Get Started Free
Tutorial

How to expire KTable rows based on TTL in Kafka Streams

How to expire KTable rows based on TTL in Kafka Streams

If you have a Kafka Streams application or ksqlDB application which uses KTables from a topic in Kafka, you can purge older data by making clever use of tombstones. Specifically, by maintaining a state store containing TTLs, you can write tombstones out to the topic underlying the KTable in order to expire data.

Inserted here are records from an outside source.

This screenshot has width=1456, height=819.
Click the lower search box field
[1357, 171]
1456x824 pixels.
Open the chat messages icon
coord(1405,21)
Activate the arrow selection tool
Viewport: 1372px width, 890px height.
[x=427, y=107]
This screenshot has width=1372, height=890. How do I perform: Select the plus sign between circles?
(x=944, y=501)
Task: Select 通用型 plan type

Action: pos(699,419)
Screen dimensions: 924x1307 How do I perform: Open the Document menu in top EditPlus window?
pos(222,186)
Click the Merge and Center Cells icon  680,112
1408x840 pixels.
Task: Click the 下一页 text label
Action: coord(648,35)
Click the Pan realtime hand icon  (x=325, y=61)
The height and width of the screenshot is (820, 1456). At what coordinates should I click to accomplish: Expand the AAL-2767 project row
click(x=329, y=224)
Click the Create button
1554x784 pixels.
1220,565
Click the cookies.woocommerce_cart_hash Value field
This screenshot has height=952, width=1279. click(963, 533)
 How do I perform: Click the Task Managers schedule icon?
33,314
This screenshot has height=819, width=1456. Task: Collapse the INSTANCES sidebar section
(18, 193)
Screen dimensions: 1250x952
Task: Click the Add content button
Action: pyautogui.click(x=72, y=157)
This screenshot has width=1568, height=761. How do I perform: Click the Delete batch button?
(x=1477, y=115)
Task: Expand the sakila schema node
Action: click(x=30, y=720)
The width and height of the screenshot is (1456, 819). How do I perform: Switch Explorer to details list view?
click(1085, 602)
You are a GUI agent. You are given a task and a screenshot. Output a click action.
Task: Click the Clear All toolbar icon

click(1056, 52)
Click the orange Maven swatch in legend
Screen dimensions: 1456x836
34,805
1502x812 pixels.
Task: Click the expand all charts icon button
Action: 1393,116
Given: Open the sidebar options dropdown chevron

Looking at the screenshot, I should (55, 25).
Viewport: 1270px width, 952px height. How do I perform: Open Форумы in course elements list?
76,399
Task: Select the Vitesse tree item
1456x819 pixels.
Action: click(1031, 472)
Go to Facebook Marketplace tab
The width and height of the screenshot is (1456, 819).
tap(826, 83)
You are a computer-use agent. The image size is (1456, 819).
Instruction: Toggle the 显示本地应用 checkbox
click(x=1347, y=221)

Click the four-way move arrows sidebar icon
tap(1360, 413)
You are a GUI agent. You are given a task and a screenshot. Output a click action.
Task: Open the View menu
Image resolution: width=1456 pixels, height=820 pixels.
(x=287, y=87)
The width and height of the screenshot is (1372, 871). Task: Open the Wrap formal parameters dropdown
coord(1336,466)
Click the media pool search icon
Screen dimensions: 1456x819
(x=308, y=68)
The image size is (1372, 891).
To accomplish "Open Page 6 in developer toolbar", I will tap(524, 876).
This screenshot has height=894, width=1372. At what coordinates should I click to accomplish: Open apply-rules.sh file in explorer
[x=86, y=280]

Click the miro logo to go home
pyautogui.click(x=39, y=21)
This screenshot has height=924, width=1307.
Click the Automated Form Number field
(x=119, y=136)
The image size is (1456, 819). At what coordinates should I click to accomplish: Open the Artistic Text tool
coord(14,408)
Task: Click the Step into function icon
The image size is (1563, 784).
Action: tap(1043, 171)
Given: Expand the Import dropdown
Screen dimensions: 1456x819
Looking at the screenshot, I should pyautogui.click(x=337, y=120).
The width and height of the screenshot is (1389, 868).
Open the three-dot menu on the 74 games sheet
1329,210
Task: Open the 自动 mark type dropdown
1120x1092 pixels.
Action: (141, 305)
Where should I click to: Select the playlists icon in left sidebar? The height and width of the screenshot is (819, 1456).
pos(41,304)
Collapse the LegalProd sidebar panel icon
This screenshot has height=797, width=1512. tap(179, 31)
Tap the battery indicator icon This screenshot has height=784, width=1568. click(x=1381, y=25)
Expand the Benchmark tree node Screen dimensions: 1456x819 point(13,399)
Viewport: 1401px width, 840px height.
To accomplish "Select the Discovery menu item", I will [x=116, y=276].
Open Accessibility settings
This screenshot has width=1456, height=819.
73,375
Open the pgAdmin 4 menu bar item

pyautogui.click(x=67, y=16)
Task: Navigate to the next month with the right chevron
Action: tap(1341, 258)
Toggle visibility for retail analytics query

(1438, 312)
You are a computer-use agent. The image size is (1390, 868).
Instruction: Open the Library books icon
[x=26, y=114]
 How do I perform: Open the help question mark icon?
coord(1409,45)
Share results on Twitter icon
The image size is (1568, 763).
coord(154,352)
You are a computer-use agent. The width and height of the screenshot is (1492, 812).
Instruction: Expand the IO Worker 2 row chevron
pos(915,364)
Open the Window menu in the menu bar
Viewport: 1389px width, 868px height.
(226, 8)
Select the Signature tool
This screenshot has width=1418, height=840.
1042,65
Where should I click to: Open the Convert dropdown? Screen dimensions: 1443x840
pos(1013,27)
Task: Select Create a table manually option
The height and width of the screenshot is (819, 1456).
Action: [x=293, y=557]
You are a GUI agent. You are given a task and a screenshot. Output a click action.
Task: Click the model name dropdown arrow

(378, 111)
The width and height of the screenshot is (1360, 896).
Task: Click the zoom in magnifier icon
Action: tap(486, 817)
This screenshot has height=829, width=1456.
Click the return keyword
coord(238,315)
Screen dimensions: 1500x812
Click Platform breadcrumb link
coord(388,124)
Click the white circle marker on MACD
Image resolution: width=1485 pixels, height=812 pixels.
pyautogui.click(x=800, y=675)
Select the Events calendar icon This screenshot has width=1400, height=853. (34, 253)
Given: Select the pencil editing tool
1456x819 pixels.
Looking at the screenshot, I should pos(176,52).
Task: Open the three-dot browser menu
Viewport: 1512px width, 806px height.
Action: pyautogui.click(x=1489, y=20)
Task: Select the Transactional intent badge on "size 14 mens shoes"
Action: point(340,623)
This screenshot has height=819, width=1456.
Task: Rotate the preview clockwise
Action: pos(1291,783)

The tombstones can be generated by first using the Kafka Streams Processor API to maintain the latest stream processing time per key:

    table.toStream()
        .process(new TTLEmitter<String, String, String, String>(MAX_AGE,
                SCAN_FREQUENCY, STATE_STORE_NAME), STATE_STORE_NAME)
        .to(INPUT_TOPIC_TABLE, Produced.with(Serdes.String(), Serdes.String()));

The TTLEmitter class implements the ProcessorSupplier interface with the method to process each record looking like this. Note that because the processor will also receive tombstones, we use tombstones to clean out TTLs from the state store:

    @Override
    public void process(Record<Kin, Vin> record) {
        // this gets invoked for each new record we consume. If it's a tombstone, delete
        // it from our state store. Otherwise, store the record timestamp.
        if (record.value() == null) {
            System.out.println("CLEANING key=" + record.key());
            stateStore.delete((Kout) record.key());
        } else {
            System.out.println("UPDATING key=" + record.key());
            stateStore.put((Kout) record.key(), context.currentStreamTimeMs());
        }
    }

The final piece of the puzzle is to use ProcessorContext.schedule to periodically pass over the state store and emit tombstones for any records that are older than a specified cutoff:

    context.schedule(scanFrequency, PunctuationType.STREAM_TIME, timestamp -> {
        final long cutoff = timestamp - maxAge.toMillis();

        try (final KeyValueIterator<Kout, Long> all = stateStore.all()) {
            while (all.hasNext()) {
                final KeyValue<Kout, Long> record = all.next();
                if (record.value != null && record.value < cutoff) {
                    // record's last update was older than the cutoff, so emit a tombstone.
                    context.forward(new Record(record.key, null, 0, null));
                }
            }
        }
    });